The Brickyard
- Signage at the entrance to the Brickyard in 2026
- Location: Chicago, Illinois, United States
- Coordinates: 41°55′39″N 87°47′20″W﻿ / ﻿41.92760635390614°N 87.78892029842555°W
- Address: 2600 North Narragansett Avenue
- Opened: March 16, 1977; 49 years ago
- Developer: Maisel and Associates
- Management: CBRE Group
- Owner: CBRE Group
- Stores: 100+ (original mall)
- Anchor tenants: 3
- Floor area: 876,000 square feet (81,400 m^{2}) (original mall) 261,369 square feet (24,282.0 m^{2}) (current mall)
- Floors: 3 (original mall) 1 (current mall)
- Public transit: CTA

= The Brickyard (shopping mall) =

The Brickyard, sometimes known as the Brickyard Mall, is a shopping mall located in the Belmont-Cragin community area of Chicago, Illinois, U.S. Built in 1977 as an enclosed shopping mall featuring J. C. Penney, Kmart, and Montgomery Ward, it was redeveloped in 2003 as a strip mall. The center's anchor stores are Jewel, Target, Marshalls, and Lowe's. The Brickyard is owned and managed by CBRE Group.

==History==
Maisel and Associates, a real estate company based out of Southfield, Michigan, worked with local developer Harry Chaddick to develop The Brickyard. Their research determined a need for a shopping mall on the northwestern side of Chicago, Illinois. The center was named The Brickyard because it was formerly on the site of a brickyard for the Carey Brick Company. After the brickyard closed in 1960, the Carey family turned the site into a ski resort named Thunder Mountain, opening in 1968. Thunder Mountain was the tallest ski slope for 200 miles at the time. After one season of operation, sparse snowfall and low interest led the Carey family to scrap plans to expand the ski slope operation and sell the property.

Due to the elevation of the hill, the development of the mall is divided into sections. The first section of the mall to open was a "convenience center" featuring a Jewel supermarket and a Kmart discount store on either side of a strip mall. This section of the mall opened in 1977 while the second phase, a 100-store enclosed mall with Montgomery Ward and J. C. Penney, opened in 1979. Carson Pirie Scott was also considered for a third anchor store to the mall, but Maisel was unable to secure a lease for the chain.

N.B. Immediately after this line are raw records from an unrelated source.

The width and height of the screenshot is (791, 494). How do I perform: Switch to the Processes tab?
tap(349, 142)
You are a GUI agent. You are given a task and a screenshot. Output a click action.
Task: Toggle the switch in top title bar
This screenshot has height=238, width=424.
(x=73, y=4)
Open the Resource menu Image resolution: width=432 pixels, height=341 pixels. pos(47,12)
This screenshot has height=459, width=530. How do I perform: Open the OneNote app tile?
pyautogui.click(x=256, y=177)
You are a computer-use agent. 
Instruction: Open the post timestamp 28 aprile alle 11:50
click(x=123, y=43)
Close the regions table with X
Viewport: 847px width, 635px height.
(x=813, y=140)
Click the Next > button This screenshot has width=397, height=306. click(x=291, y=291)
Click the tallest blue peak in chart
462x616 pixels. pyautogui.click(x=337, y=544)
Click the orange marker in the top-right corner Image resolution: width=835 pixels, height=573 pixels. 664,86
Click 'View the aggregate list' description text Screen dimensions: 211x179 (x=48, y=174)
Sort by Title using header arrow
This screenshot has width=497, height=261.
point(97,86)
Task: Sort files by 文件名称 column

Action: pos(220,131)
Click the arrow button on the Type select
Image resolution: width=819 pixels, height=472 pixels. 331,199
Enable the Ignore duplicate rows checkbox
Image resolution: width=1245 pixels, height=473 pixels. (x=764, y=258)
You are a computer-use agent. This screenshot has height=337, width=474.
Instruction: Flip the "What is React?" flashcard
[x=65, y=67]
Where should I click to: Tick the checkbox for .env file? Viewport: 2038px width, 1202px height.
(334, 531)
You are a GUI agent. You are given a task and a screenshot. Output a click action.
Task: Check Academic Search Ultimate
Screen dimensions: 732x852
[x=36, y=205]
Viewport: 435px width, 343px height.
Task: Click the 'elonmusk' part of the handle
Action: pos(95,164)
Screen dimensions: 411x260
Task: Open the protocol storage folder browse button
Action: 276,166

As the shopping mall did not encompass the entirety of the former brickyard, portions of it remained vacant until 1983, when the city of Chicago acquired a $10,000,000 grant to demolish the remaining unused portions of the former brickyard and sell the lot to Maisel and Associates for future mall expansion. MetLife bought the mall from Maisel and Associates in December 1986 for an undisclosed price. At the time, The Brickyard was 99 percent leased. As part of the acquisition, an adjacent strip mall called Bricktown Square also began immediately to the south; this center included Toys "R" Us, Frank's Nursery & Crafts, Sport Mart sporting goods store, and a six-screen cinema owned by Plitt Theatres.

In 1997, the Kmart at The Brickyard was the first in the Chicago area to be renovated into that chain's "Big Kmart" concept, which included a small grocery section. Despite this change, the mall saw a rapid decrease in tenancy at the end of the 20th century due to the bankruptcies of Kmart and Montgomery Ward, combined with the closure of J. C. Penney. By 2003, the mall was nearly 80 percent vacant, so the city council approved a $100,000,000 redevelopment plan to demolish the structure. Opening in its place would be a strip mall with Target and Lowe's, along with a relocated Jewel supermarket.

Whitehall Fund, which redeveloped the mall, sold it in 2004 to Inland Real Estate except for the Lowe's and Target stores, which were sold to those respective chains. The Brickyard is owned by CBRE Group.